What To Do If Your Indoor Plants Are Sweating

Fresh dew on your lawn can be a pleasant morning experience, but waking up to a similar view of your indoor plants may leave you feeling confused. Luckily, this is a fairly common experience — no need to panic. If you don't mist your plants, there are three main reasons why their leaves might give the appearance of sweating.

The first one is simple — it might just actually be dew. According to National Geographic, dew forms in humid environments when an object cools down. It's run-of-the-mill condensation, just like the droplets that form on the outside of a cold can. Water vapor in the air condenses into liquid once it gets cool enough, so if your home is both chilly and humid, the tiny droplets you're seeing may be just dew and not a cause for concern.
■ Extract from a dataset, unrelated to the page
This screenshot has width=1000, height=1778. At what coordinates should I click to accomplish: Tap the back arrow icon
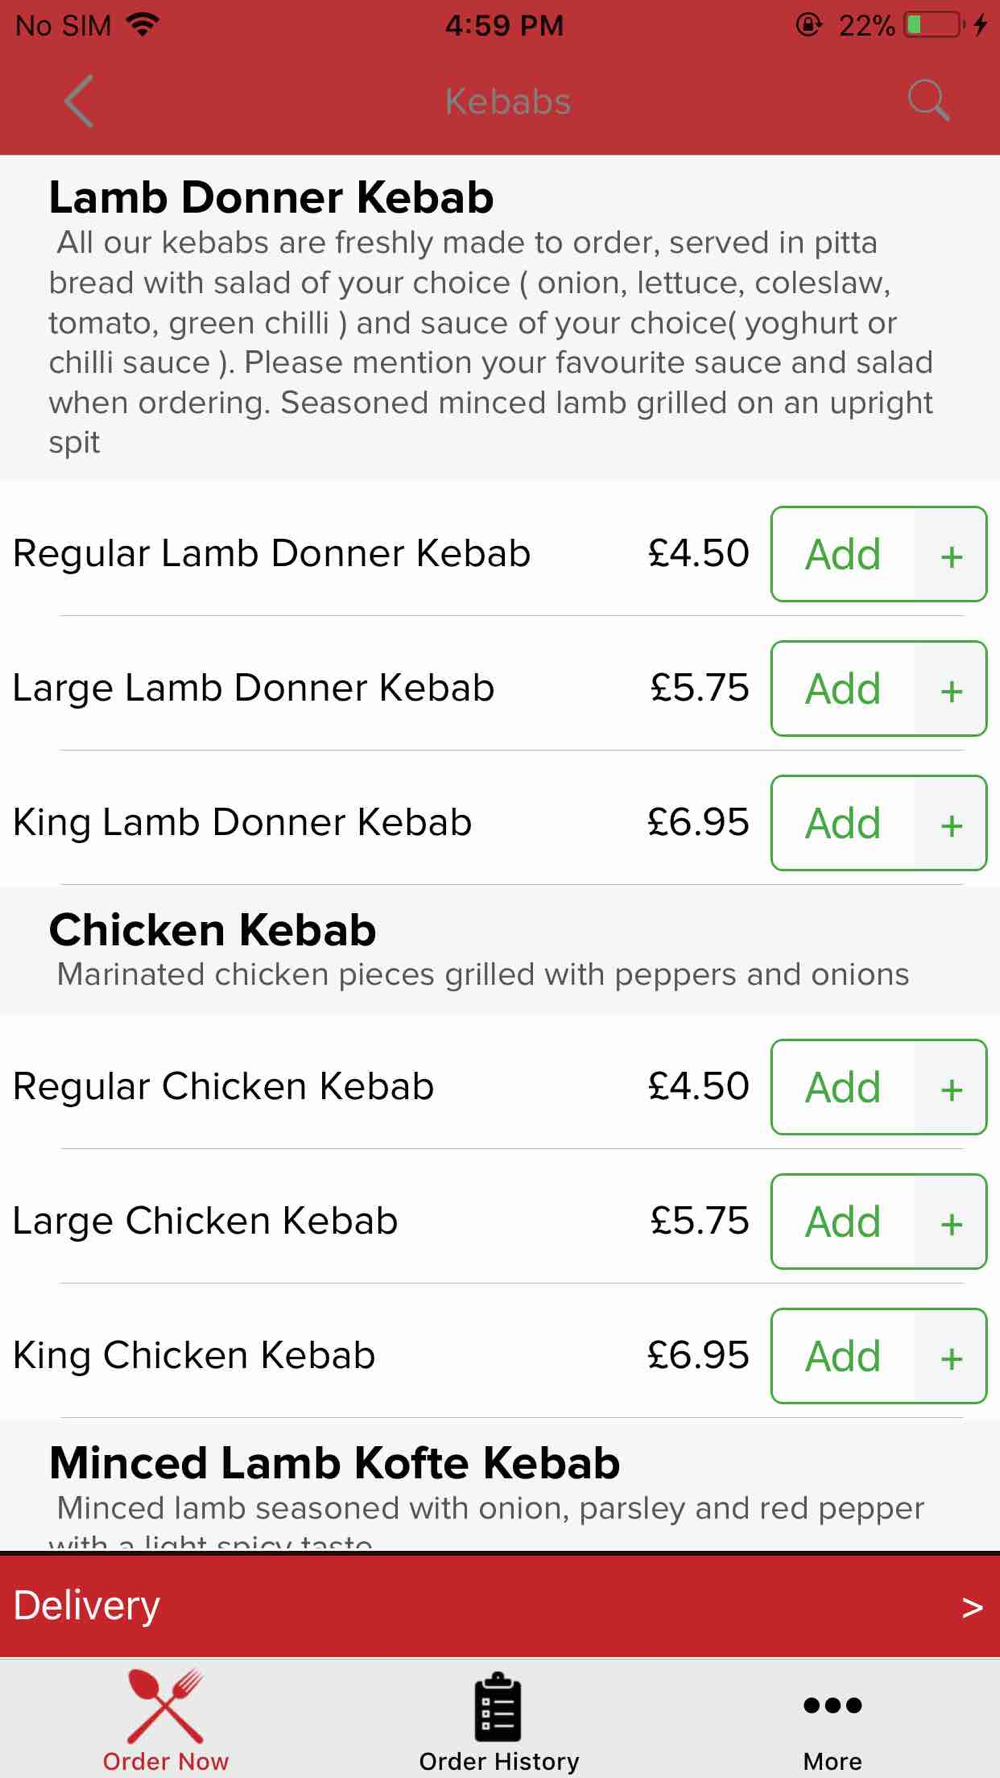pos(79,101)
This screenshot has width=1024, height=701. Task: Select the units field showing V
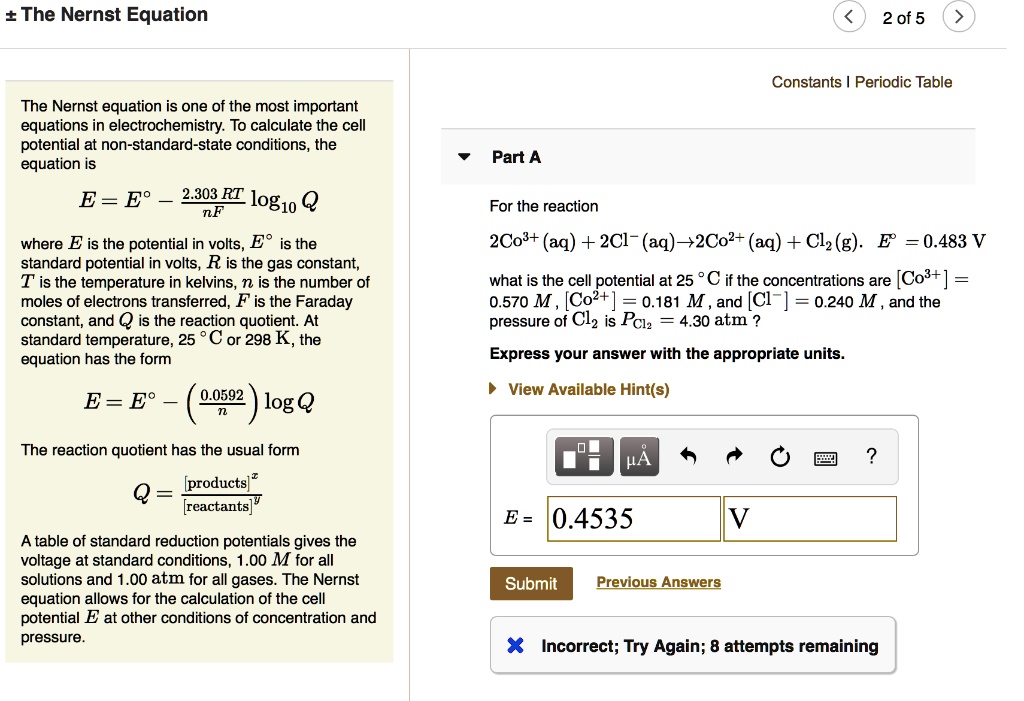point(809,518)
The other two reasons, however, may point to an issue in your plant's condition. Keep reading to learn what each kind of "sweating" means for your plant's health and how you can fix it.
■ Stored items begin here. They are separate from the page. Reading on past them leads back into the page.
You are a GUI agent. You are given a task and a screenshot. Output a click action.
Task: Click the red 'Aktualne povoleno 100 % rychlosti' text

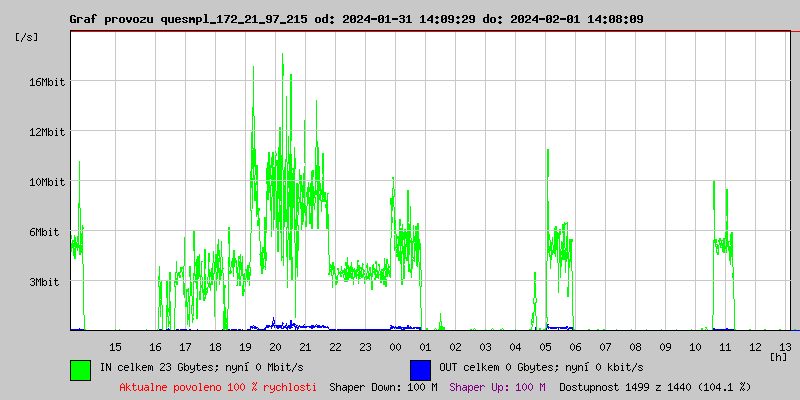[x=218, y=387]
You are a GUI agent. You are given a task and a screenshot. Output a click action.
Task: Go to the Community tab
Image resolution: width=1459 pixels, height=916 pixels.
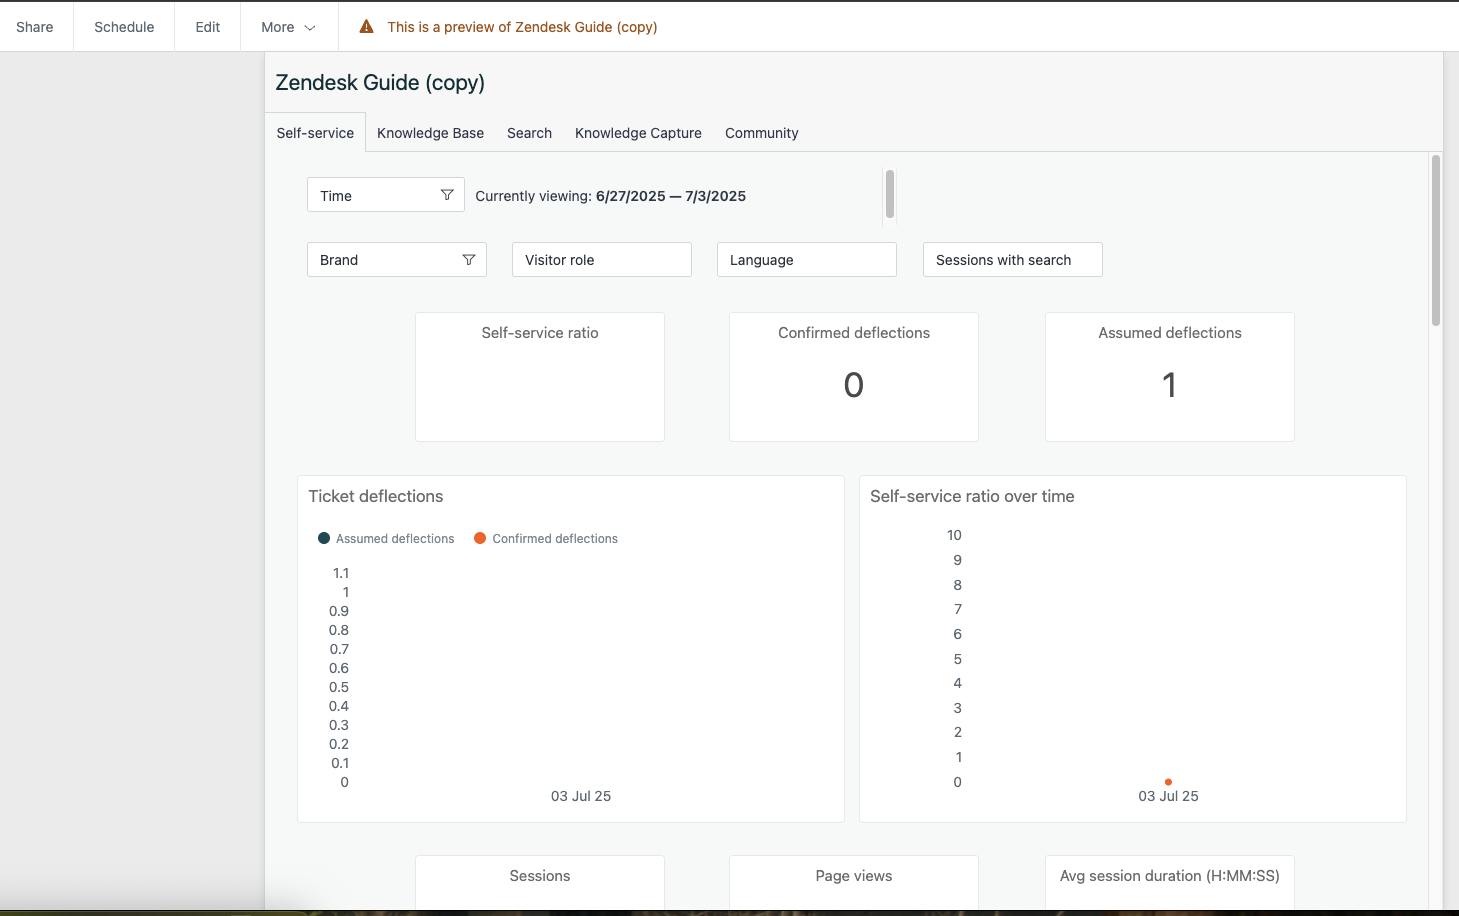761,133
If you only see a few drops on the tips of the leaves of your houseplants, it's likely transpiration, a natural process that helps the cultivar rid itself of excess water. Plants need to be able to absorb carbon dioxide to function, and giving them too much to drink can make that process less efficient, explains The Nature Education Knowledge Project. To help this along, greenery will often release water into the environment through stomata, aka small pores in the leaves. If it's releasing enough at once, you'll see a few small droplets on your houseplant.
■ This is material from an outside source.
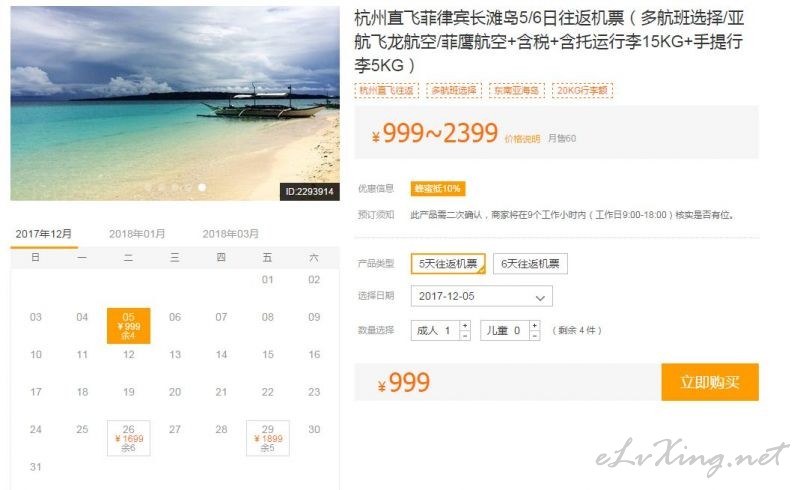Select 6天往返机票 product type
The height and width of the screenshot is (490, 800).
tap(530, 264)
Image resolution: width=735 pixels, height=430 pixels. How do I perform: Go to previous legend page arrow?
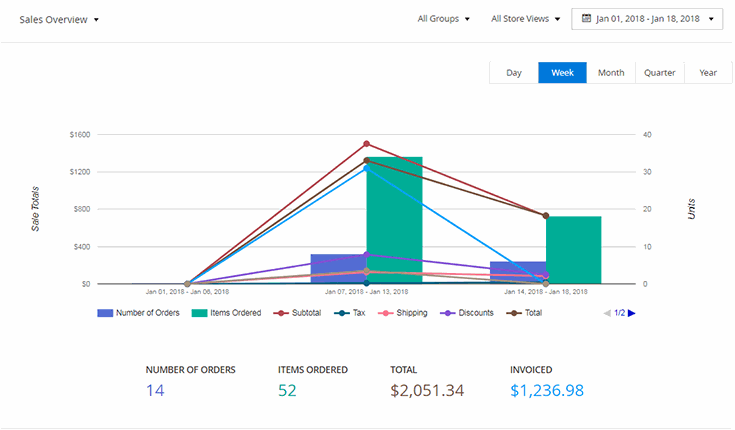pos(607,313)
While this is a very common phenomenon, it can still signal that you're watering your cultivar too often. A lot of low-maintenance plants don't need to be given to drink frequently, so it's easy to overdo the moisture. Look up your greenery's care instructions and ensure they align with what you've been doing. Seeing droplets from transpiration occasionally doesn't point to a major issue, but if your plant is constantly wet, you may need to change your watering schedule.


While transpiration is common and not a major cause for concern, if you're seeing a regular pattern of what looks like water droplets across your plant's leaves, it could point to a bigger issue. This phenomenon is called guttation, and it happens when a plant is either waterlogged or absorbing too many nutrients. Root pressure can push water and other nutrients up through the leaves, releasing a mixed liquid through the plant's hydathodes (via the University of Missouri). Luckily, the amount of nutrients lost isn't usually enough to cause any damage to the cultivar, but it's a major sign that you need to make some changes in how you care for it.

Overall, the appearance of water droplets on your plants' leaves may be surprising, but it's a normal process. Whether it's caused by transpiration, guttation, or simple condensation, it's not a cause for panic. Instead, just check in to ensure the moisture level is optimal, and you'll be returning to a happy houseplant.